Murray had finished his inspection of the cases and was helping Chisholm to replace the lids.  He, Chisholm, and the detective were exchanging whispered remarks over this job; Mr. Elphinstone and Mr. Gavin Smeaton were talking together in low voices near the door.  Presently Murray turned to us.

“We can do no more here, now, Mr. Lindsey,” he said, “and I’m going to lock this place up until daylight and leave a man in the gateway below, on guard.  But as to the next step—­you haven’t the least idea in your head, Moneylaws, about Hollins’s assailant?” he went on, turning to me.  “You heard and saw—­nothing?”

“I’ve told you what I heard, Mr. Murray,” I answered.  “As to seeing anything, how could I?  The thing happened on the stair there, and I was in this corner unlocking the inner door.”

“It’s as big a mystery as all the rest of it!” he muttered.  “And it’s just convincing me there’s more behind all this than we think for.  And one thing’s certain—­we can’t search these grounds or the neighbourhood until the light comes.  But we can go round to the house.”

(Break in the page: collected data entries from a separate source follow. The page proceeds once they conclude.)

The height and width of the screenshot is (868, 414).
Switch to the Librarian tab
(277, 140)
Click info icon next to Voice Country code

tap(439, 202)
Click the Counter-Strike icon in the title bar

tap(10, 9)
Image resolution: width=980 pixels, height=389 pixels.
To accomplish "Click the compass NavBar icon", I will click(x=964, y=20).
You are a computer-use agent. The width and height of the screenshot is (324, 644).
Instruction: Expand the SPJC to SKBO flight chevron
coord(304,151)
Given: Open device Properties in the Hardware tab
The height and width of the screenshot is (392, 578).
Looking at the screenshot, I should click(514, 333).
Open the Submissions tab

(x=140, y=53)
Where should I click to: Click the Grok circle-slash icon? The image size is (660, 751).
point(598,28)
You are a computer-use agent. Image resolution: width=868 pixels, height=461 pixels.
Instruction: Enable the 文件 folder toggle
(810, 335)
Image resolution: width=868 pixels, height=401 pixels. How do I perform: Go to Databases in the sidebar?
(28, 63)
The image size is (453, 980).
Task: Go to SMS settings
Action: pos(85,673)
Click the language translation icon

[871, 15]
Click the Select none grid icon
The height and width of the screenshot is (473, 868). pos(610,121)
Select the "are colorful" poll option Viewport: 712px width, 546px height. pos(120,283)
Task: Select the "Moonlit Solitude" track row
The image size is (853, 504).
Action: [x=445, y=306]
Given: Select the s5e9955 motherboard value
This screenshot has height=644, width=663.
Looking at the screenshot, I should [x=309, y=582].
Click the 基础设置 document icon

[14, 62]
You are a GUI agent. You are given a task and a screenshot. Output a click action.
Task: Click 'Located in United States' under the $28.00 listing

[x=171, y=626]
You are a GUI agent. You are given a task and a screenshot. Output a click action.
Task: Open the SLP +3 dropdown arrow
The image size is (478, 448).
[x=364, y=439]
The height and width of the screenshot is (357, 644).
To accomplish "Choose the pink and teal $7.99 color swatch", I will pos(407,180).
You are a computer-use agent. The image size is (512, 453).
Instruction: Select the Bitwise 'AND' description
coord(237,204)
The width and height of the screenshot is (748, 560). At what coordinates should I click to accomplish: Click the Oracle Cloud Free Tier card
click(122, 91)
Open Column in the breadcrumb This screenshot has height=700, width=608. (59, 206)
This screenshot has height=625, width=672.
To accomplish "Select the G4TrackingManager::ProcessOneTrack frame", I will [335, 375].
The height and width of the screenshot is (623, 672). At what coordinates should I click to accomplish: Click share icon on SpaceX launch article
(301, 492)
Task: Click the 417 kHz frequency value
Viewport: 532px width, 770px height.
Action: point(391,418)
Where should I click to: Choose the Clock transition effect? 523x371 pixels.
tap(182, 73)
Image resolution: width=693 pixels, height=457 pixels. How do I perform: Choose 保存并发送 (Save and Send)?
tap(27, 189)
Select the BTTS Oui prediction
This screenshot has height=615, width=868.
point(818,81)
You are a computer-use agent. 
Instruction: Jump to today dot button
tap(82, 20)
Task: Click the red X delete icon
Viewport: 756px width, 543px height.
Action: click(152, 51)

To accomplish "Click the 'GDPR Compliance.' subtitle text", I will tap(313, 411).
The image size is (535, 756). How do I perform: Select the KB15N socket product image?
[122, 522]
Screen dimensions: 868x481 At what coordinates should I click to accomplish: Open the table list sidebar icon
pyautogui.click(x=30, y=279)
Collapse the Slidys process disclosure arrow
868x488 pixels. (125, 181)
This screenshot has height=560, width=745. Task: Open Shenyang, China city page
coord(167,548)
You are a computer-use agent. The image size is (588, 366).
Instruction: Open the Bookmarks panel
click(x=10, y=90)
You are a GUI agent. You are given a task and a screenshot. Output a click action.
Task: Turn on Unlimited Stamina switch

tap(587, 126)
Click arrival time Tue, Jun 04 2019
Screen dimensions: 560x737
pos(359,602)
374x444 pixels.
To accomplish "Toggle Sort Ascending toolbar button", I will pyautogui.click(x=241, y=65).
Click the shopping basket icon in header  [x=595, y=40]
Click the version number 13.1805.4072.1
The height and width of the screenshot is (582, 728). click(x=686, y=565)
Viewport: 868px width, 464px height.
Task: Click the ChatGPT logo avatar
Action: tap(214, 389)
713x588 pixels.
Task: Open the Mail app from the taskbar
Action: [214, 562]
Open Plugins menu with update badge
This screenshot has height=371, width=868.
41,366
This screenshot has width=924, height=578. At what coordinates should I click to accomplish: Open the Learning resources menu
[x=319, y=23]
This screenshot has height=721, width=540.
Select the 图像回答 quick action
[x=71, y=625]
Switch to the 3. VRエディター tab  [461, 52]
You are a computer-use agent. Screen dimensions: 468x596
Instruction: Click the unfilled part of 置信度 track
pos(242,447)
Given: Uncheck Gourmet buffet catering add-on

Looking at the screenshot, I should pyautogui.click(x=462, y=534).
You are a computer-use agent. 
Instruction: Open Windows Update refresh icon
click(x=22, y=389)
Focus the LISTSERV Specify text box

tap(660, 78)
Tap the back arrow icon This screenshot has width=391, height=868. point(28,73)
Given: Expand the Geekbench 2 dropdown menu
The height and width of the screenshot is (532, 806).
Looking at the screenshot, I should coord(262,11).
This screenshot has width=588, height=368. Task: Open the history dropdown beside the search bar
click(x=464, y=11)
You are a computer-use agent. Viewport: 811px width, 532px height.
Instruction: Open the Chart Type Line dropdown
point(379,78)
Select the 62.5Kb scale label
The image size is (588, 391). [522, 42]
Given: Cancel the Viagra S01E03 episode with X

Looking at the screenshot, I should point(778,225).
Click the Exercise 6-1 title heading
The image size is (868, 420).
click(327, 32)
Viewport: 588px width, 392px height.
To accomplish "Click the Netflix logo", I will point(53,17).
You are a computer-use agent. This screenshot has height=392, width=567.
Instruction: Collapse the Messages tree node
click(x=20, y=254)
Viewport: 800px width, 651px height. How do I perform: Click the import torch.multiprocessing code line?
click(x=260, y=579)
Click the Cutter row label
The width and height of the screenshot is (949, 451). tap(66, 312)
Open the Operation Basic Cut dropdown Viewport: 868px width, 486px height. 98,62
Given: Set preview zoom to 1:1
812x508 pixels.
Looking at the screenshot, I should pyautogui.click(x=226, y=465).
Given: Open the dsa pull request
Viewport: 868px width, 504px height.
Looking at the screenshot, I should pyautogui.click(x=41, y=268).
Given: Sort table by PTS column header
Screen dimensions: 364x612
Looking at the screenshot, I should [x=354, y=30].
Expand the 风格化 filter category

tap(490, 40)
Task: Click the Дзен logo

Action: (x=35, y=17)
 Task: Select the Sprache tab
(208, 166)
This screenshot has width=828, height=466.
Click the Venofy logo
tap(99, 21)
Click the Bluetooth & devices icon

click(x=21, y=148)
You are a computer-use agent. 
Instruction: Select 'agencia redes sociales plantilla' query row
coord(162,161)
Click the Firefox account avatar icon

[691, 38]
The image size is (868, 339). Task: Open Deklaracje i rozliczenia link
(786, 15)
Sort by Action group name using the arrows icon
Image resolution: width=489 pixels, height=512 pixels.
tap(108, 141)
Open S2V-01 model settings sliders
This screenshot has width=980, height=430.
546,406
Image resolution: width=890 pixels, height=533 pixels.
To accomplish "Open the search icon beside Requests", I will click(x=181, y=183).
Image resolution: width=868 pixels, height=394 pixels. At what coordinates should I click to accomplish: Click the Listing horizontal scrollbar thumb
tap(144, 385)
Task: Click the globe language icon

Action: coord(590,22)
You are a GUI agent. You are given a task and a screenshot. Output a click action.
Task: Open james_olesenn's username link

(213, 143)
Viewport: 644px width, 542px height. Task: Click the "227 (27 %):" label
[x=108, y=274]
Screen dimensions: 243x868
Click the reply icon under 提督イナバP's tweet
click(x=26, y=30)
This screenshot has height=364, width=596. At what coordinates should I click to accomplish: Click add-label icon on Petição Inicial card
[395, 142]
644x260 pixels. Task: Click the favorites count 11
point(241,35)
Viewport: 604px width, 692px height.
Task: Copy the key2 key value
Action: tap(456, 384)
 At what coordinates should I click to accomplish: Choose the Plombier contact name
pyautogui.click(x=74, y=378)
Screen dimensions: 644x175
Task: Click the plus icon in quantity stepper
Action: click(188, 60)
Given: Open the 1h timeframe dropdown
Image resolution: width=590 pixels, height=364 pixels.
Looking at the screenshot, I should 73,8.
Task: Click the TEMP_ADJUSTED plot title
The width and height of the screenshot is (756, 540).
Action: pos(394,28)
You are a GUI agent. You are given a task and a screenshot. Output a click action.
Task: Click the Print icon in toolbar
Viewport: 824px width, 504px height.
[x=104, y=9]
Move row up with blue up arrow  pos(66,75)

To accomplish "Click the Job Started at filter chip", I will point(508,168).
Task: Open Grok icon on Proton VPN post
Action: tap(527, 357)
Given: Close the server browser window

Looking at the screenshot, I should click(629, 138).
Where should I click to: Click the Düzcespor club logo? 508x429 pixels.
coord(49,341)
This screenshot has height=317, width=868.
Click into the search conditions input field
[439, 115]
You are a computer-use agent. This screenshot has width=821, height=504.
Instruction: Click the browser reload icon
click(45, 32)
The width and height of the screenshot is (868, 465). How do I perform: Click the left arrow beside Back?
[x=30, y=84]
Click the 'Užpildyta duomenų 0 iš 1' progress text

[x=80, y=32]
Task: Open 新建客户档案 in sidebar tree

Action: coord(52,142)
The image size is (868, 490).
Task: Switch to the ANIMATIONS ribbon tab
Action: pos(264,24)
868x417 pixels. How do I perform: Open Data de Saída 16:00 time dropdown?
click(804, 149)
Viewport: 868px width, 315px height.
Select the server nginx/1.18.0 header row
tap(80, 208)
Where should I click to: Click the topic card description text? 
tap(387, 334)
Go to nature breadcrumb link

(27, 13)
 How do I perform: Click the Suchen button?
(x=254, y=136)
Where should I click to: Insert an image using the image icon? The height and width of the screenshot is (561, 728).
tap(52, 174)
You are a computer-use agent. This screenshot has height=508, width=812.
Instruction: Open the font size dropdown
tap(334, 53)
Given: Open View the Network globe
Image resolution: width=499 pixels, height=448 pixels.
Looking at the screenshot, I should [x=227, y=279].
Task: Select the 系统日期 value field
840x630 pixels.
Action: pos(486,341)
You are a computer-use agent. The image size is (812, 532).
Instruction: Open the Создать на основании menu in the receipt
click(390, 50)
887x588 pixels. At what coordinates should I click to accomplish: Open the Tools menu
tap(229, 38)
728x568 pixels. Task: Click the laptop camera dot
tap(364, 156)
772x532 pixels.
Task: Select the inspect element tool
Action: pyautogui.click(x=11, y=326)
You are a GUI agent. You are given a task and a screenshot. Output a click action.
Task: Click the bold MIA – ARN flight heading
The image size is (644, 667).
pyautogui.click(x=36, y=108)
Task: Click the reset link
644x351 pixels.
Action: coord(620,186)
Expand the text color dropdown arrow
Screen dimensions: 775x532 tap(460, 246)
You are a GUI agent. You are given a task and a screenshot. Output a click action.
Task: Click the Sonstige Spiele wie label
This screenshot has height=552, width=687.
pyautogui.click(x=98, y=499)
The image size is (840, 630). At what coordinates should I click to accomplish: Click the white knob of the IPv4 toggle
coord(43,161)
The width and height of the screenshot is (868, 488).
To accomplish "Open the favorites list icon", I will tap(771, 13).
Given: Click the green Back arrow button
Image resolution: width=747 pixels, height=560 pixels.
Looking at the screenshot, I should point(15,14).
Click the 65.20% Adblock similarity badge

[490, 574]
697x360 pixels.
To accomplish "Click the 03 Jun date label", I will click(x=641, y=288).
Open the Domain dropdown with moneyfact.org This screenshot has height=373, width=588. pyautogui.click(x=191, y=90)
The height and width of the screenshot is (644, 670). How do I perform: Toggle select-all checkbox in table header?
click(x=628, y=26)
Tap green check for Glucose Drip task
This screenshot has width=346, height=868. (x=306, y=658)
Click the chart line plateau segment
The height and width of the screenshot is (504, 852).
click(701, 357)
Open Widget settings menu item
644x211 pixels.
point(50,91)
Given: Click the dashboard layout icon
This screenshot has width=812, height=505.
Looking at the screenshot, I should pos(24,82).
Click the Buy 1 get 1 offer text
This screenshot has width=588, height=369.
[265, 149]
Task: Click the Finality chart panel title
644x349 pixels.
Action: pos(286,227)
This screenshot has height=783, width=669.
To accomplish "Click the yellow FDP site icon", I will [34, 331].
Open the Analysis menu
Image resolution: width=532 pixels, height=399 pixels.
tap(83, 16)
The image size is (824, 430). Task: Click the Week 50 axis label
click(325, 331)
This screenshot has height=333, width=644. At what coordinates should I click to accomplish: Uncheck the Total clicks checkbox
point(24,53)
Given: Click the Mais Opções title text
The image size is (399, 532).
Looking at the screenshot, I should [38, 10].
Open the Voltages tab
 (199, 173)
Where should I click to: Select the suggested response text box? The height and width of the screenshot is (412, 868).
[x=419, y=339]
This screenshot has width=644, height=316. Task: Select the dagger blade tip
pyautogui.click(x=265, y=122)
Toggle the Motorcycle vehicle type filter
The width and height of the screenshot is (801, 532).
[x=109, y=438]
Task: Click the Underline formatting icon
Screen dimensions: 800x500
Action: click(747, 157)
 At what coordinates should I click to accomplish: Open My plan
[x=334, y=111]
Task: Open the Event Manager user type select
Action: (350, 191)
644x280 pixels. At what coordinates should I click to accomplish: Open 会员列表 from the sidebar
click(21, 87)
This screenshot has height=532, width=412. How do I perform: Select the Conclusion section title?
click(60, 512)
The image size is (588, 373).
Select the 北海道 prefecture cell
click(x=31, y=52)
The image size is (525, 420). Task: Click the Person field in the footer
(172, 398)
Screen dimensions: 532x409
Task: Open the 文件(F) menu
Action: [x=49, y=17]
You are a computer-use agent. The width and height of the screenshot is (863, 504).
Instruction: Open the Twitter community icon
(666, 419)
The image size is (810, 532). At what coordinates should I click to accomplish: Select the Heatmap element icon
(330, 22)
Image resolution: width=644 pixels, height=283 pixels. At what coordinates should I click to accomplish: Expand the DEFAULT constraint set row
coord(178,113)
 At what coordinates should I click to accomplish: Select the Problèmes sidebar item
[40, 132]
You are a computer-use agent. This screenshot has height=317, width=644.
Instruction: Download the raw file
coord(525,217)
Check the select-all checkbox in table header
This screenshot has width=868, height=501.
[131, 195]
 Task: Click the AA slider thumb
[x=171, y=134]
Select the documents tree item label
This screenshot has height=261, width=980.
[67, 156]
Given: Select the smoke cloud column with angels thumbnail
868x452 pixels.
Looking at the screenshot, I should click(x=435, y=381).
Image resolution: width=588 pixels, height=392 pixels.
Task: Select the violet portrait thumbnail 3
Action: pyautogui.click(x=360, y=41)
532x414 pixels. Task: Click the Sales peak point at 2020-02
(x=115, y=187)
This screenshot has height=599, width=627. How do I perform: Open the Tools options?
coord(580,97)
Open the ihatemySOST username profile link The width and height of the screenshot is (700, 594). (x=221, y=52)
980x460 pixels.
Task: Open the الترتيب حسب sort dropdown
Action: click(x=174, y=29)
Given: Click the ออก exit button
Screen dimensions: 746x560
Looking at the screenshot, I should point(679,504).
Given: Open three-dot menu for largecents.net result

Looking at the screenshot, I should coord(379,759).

He marched us all out at that, and himself locked up the room, leaving the dead man with the chests of gold; and having stationed a constable in the gateway of the old tower, he led us off in a body to the habited part of the house.  There were lights there in plenty, and a couple of policemen at the door, and behind them a whole troop of servants in the hall, half dressed, and open-mouthed with fright and curiosity.

CHAPTER XXXVII

THE DARK POOL

As I went into that house with the rest of them, I had two sudden impressions.  One was that here at my side, in the person of Mr. Gavin Smeaton, was, in all probability, its real owner, the real holder of the ancient title, who was coming to his lawful rights in this strange fashion.  The other was of the contrast between my own coming at that moment and the visit which I had paid there, only a few evenings previously, when Hollins had regarded me with some disfavour and the usurper had been so friendly.  Now Hollins was lying dead in the old ruin, and the other man was a fugitive—­and where was he?

Murray had brought us there to do something towards settling that point, and he began his work at once by assembling every Jack and Jill in the house and, with the help of the London detective, subjecting them to a searching examination as to the recent doings of their master and mistress and the butler.  But Mr. Lindsey motioned Mr. Elphinstone, and Mr. Gavin Smeaton, and myself into a side-room and shut the door on us.